Saturday, February 21, 2015

Resilience in a Winter of Disruptions

At the Isenberg School of Management, we pride ourselves on our students being resilient and "gritty" even.

This winter has certainly put the faculty, students, and staff to the test.

For example, WWLP.com is reporting that: Temperatures dropped to -19º at the Westover Air Reserve Base in Chicopee Saturday morning. This broke the previous record low of -6º set back in 1950. To put this cold in perspective, -19º is the coldest low we’ve ever had in the lower Pioneer Valley in February.

This February,  we have had 2 cancellations of classes at UMass Amherst on a Monday (I teach Mondays) due to big snowfalls, and  a burst pipe that flooded our Isenberg School atrium and a computer lab below. I am not even acknowledging the later start times because the parking lots and roads and walkways needed clearing.

Because of the frigid weather and snowstorms, I have also had to reschedule 2 guest speakers in my Humanitarian Logistics class and I so much appreciate the speakers' flexibility! The most recent speaker had to deal not only with a loss of communications (computer and phone) in his healthcare organization but also with a flood in one of the principal rooms because of a burst sprinkler pipe! He told me that he will have many stories to share with my students later this week.

And, yesterday, I heard from one of my former doctoral students, who is now an Assistant Professor and lives in eastern MA. In the middle of the night last weekend (after Valentine's Day) his living room and basement were flooded when the sprinkler went off. He and his wife and young child now have to relocate to a hotel for a month so that the walls in the flooded rooms can be torn down and replaced because of all the water damage.

Somehow in western MA, our mobility, despite the horrid February, has not been drastically affected. (I will not share with you the multiple schedules that had to be updated for prospective faculty interview candidates because of flight cancellations. The search is now over and our offer has been accepted so we will have a great new colleague in the Fall).

The situation is even worse in Boston and Cambridge in eastern MA!  The winter of 2015 with 7 feet of snow already having fallen in eastern MA (and topping records in Buffalo)  has had a tremendous negative effect on public transportation with suffering commuters having to contend with complete shutdowns of the MBTA for days on end, major delays, and with serious disruptions to businesses and individuals. Police even had to transport certain healthcare professionals to work!

I was contacted by a journalist last week to offer suggestions on how to remove the snow so offered ideas on the use of freight trains to transport the snow out to warmer climes and, posisbly, drier ones, as well.

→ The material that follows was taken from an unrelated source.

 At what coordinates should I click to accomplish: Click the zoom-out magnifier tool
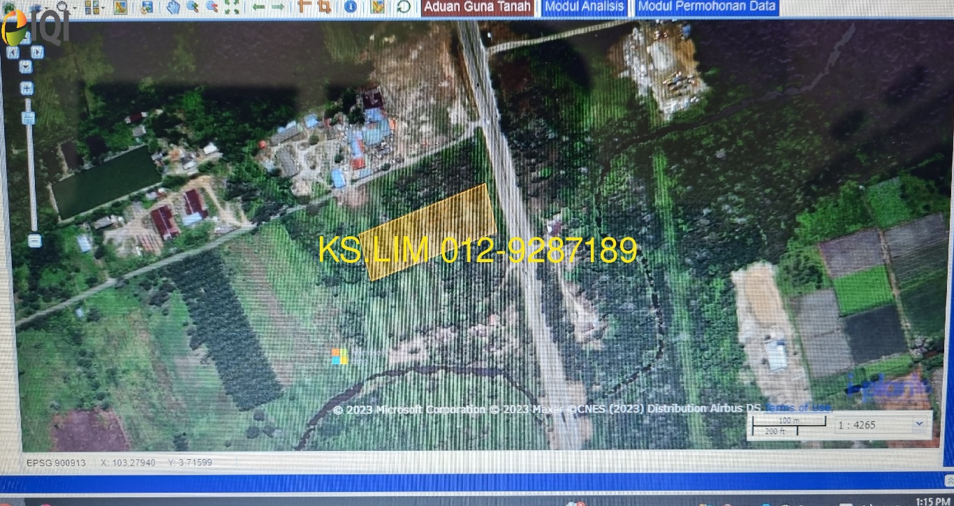coord(212,7)
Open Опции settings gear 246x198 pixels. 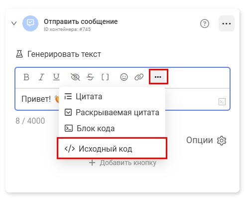click(x=206, y=140)
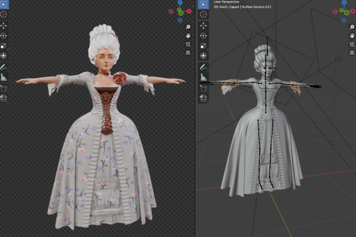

Last week,  I was telling my students (we were discussing risk management and emergency preparedness) about  Jane Garvey, who used to live in Amherst and was head of the FAA during 9/11 and responsible for managing air traffic control that horrific day.  I had the great honor of receiving an award named after her, the Jane Garvey Transportation Leadership Award,  which I treasure. Last night, on the evening news, because of the MBTA issues this winter, Governor Charlie Baker (who has been contending with water leaks in his home as well), appointed a panel to review the MBTA and Jane Garvey is one of the seven members of the panel with the charge to find long-term solutions for the MBTA's financial and operational woes.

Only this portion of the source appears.